Haw River Ballroom, a converted cotton mill on the bank of the Haw, was a fitting venue for Sluice. A sluice, like a mill, is “something very industrial, and kind of ugly, that has to do with something very natural and very beautiful and very lifegiving,” Morris tells me. ”Exploring where those lines can blur a little bit is interesting.” That night, while Morris sang about spillways and swimming, river water slid by in the darkness at a rate of 100 cubic feet per second. 

The songs on Radial Gate tend to inhabit messy riparian ecosystems where the human and the nonhuman converge, where beer cans get caught in cattails. “I’ve had no revelations in the wilderness,” Morris admits on “Acts 9:3”—maybe because wilderness has become somewhat of a fantasy in the Anthropocene. 

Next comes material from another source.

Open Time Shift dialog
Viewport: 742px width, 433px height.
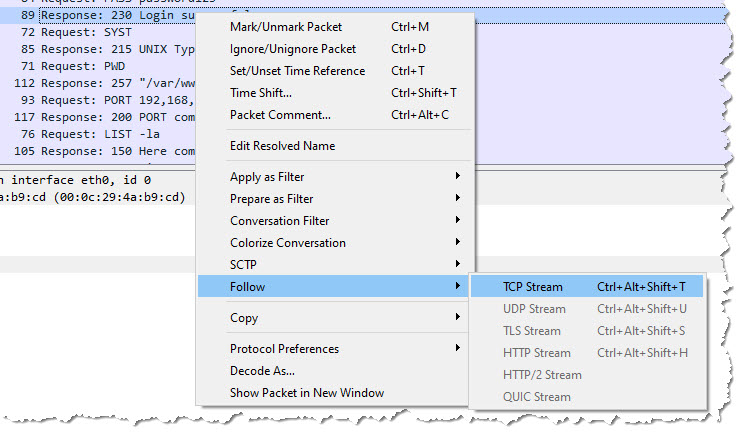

In the same song, Morris is walking toward Damascus when Jesus appears in a flash of light. Here’s the catch: It’s basically a true story, like all of Sluice’s songs. It turns out that Morris was hiking on the Appalachian Trail toward Damascus, Virginia, near the border with Tennessee, and the Jesus character was actually a guy who stopped at a trail crossing to chat, share a couple beers, and offer Morris some oxycodone. The flash of light was the guy’s Ram truck glinting in the sun. 

When the truth is as interesting as it is, “we should just say exactly what happened,” Morris insists. “There’s no reason to obfuscate that.” The real world is never pure in Sluice’s wry but sincere songs, but it is always beautiful.